Seit Ramadan angespannte Lage

Die Lage im Westjordanland und im Ostteil Jerusalems ist seit Beginn des Fastenmonats Ramadan angespannt. Viele Palästinenser sind wütend, weil die israelische Polizei Bereiche der Altstadt abgesperrt hat, um Versammlungen zu verhindern.
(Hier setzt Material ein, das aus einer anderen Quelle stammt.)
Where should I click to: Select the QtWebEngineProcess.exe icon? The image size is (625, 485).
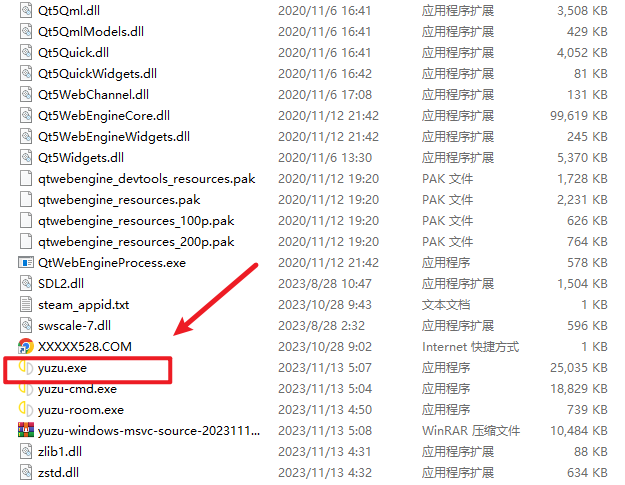point(26,263)
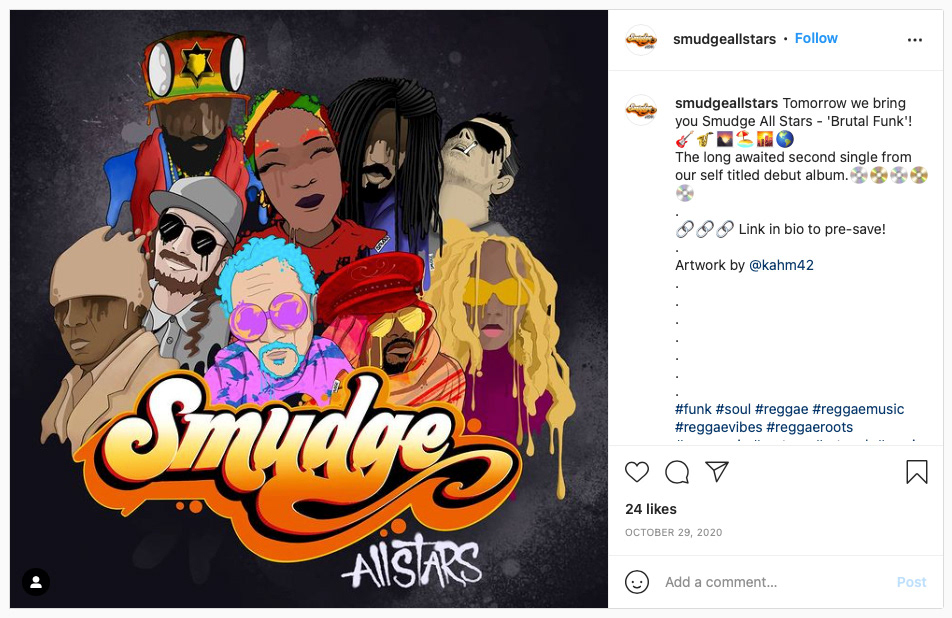
Task: Follow the smudgeallstars account
Action: (x=816, y=38)
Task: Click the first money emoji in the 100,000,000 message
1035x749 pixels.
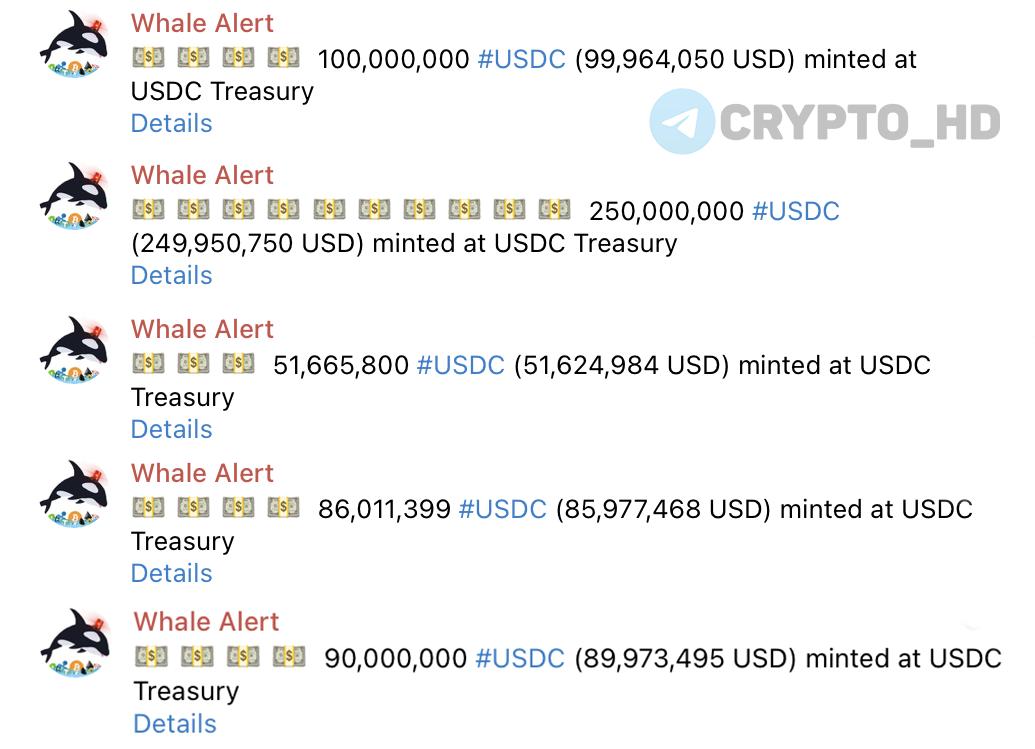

Außerdem drohen einigen palästinensischen Familien Wohnungsräumungen durch israelische Behörden, was die Spannungen zusätzlich verschärft.

Am Samstagabend wurde zudem erneut eine Rakete aus dem Gazastreifen über die Grenze nach Israel geschossen, woraufhin die israelische Luftwaffe nach eigenen Angaben einen militärischen Posten der islamistischen Hamas attackierte, die in dem abgeschotteten Küstengebiet herrscht.

"Wir sind alarmiert aufgrund der provokanten Stellungnahmen mancher politischer Gruppen, der Attacken mit Raketen und Brandballons aus dem Gazastreifen auf Israel wie auch aufgrund der Angriffe auf palästinensisches Ackerland im Westjordanland", hieß es in einer gemeinsamen Mitteilung der Gesandten des Nahost-Quartetts. Auch die Zwangsräumungen seien "sehr besorgniserregend".

Die israelische Seite solle während des Ramadans besondere Zurückhaltung walten lassen und "alle Schritte vermeiden, die die Lage weiter eskalieren könnten".